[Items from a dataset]
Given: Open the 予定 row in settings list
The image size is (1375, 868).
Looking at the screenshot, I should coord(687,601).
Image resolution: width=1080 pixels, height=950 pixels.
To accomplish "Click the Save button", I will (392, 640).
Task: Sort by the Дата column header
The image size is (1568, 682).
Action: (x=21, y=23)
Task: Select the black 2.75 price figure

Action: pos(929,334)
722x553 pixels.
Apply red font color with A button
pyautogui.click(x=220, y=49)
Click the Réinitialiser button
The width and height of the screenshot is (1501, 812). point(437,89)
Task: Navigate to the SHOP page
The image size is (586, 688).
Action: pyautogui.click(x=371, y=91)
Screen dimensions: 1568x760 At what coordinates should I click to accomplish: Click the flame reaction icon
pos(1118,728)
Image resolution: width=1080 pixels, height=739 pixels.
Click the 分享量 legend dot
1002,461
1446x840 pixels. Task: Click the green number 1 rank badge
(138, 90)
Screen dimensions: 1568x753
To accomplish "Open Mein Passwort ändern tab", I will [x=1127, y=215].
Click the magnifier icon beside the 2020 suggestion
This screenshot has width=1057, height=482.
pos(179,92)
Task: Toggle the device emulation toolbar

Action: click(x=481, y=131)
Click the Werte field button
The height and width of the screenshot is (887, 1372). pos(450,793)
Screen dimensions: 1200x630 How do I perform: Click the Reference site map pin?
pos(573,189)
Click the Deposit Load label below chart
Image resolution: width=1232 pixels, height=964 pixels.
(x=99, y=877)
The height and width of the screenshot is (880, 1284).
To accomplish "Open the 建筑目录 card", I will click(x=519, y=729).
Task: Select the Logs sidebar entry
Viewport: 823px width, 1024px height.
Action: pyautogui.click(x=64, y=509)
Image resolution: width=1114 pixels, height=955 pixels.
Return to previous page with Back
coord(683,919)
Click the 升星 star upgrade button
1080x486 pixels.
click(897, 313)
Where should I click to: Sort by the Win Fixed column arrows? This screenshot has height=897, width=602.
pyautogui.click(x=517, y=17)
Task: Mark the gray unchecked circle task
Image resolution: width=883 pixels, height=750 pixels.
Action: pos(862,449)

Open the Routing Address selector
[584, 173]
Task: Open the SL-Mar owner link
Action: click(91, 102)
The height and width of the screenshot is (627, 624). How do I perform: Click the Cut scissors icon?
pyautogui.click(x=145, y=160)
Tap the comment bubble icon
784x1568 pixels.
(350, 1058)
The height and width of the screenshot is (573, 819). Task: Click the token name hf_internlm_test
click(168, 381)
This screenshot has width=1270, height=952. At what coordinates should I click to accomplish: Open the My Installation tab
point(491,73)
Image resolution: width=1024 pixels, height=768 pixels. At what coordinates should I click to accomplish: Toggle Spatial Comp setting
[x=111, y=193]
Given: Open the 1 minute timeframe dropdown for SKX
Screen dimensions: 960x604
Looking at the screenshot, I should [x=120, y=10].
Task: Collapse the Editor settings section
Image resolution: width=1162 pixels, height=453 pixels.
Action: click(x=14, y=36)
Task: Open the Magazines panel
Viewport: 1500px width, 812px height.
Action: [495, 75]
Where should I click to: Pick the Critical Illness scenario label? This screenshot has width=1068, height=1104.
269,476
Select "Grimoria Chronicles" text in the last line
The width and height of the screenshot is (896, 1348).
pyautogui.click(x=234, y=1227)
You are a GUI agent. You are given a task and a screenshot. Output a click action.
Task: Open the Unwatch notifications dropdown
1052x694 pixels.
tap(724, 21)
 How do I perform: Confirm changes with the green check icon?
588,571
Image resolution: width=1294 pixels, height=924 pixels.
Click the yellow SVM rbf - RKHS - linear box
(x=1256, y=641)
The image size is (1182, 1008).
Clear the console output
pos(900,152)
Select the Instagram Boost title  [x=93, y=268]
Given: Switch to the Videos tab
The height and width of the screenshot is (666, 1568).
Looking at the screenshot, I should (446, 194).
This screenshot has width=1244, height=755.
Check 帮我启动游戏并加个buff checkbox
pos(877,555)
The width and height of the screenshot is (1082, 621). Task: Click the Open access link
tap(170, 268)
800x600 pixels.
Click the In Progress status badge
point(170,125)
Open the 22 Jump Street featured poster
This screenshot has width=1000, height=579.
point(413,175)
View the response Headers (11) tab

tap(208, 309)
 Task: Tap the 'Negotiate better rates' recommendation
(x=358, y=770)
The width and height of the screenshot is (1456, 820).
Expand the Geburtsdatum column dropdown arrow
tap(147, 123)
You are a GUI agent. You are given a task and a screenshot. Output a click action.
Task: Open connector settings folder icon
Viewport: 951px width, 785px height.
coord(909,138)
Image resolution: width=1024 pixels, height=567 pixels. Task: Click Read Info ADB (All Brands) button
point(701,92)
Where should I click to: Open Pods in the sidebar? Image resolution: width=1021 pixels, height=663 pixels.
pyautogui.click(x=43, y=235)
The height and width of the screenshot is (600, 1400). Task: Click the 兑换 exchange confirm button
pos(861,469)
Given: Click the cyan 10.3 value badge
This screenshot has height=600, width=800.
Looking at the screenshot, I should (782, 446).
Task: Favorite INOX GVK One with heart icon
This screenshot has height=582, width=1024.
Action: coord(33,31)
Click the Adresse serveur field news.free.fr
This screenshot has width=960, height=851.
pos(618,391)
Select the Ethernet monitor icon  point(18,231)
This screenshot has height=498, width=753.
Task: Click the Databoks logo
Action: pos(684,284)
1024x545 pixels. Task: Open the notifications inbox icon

§ **Exercise brief**
Count of lines holding the string "notifications": please work it out for the entries above and give the number alone.

§ **Solution for this problem**
2